International Hub for Business:

Singapore is host to over 7,000 MNCs, and its strategic location between the Indian sub-continent, emerging SE Asian markets, and the huge markets to the North in Greater China gives companies convenient access to all these markets.  The sophisticated base of MNCs often centre high value-add activities such as IP and brand equity management, M&A and IPOs to Singapore.

Magnet for Talent:

Viewed as a reliable, clean, safe, and secure place to live with the added benefit of low tax and the English language, it has been viewed as the ‘Asia for beginners’ and is often the preferred destination for expatriates.
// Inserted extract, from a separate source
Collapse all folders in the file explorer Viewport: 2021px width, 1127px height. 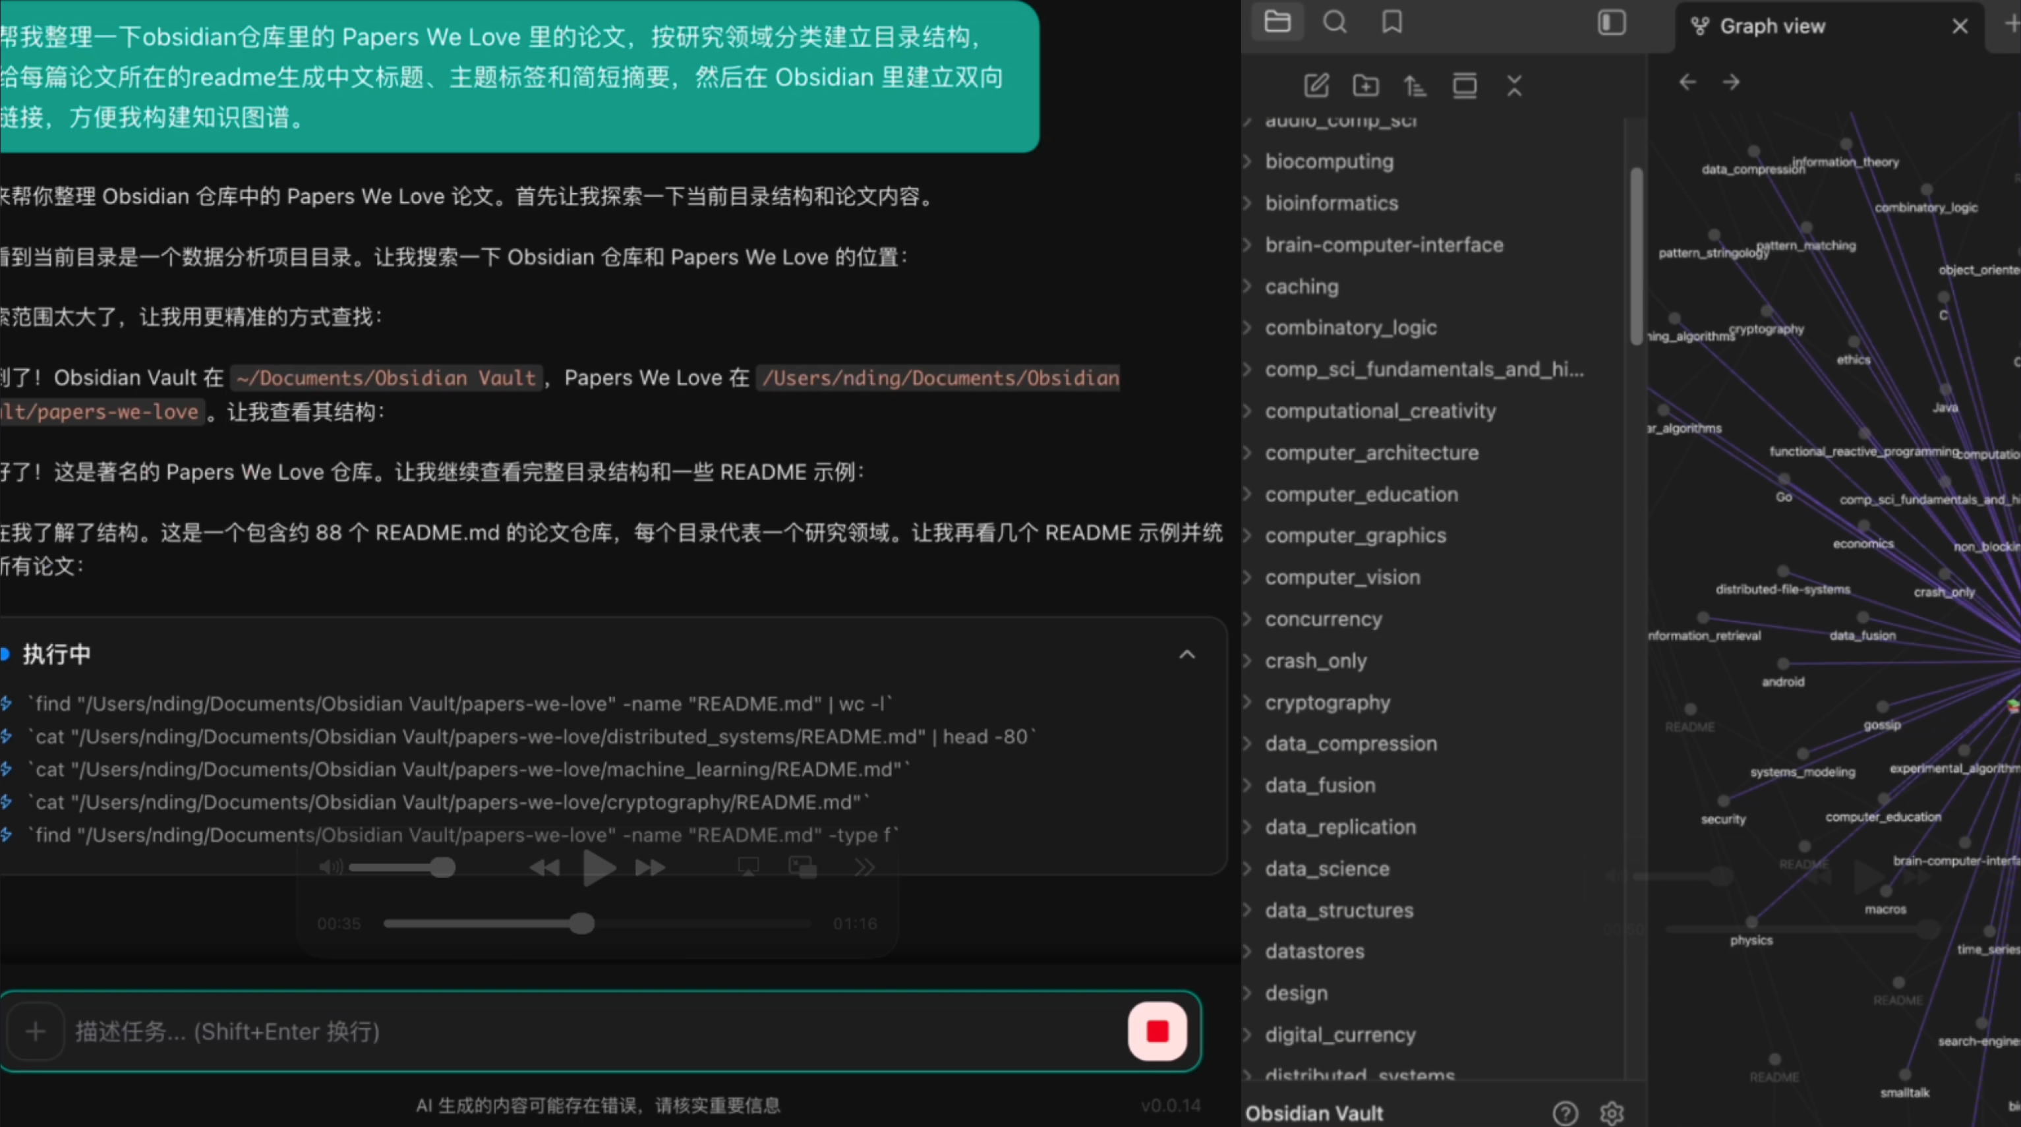click(1514, 85)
But despite the above representing the traditional selling points of Singapore, some new threats are emerging for Singapore’s future as an MNC hub.  One of these is the proposed changes to US corporate tax rules.  Part of his efforts to fix what he deemed to be a “broken tax system” President Obama has recently announced a tightening of what is known as the “deferral rules”. These rules allow a US company in Singapore to pay taxes in Singapore and ‘defer’ paying US taxes until its offshore profits return to the United States. Obama’s proposed changes would mean that US companies in Singapore would have to pay both Singapore and US taxes regardless of whether they repatriate their profits back to the US.  This would practically eliminate the tax advantages of being in Singapore.

While this would impact all US companies globally, the proposed changes could have a disproportionate impact on Singapore, given the large number of US regional headquarters in Singapore and the very low prevailing Singapore corporate tax rate.

The biggest worry though is that other countries will adopt similar measures at a time when large deficits at home need reducing through more tax revenues.

But observers point out that MNCs in Singapore have complex operations that cannot be uprooted easily.  But these uncertainties will reignite a long-running debate about the ‘MNC strategy’ that Singapore has adopted since the mid-1960s.  One argument is that Singapore has been too dependent on courting foreign multinationals at the expense of nurturing home-grown industrial giants in the same way as South Korea and Taiwan did.

And on the talent side, other destinations in Asia are sometimes viewed as more interesting and fun, so Singapore still has to maintain its drive to attract and retain foreign talent especially with the rising costs of living in Singapore.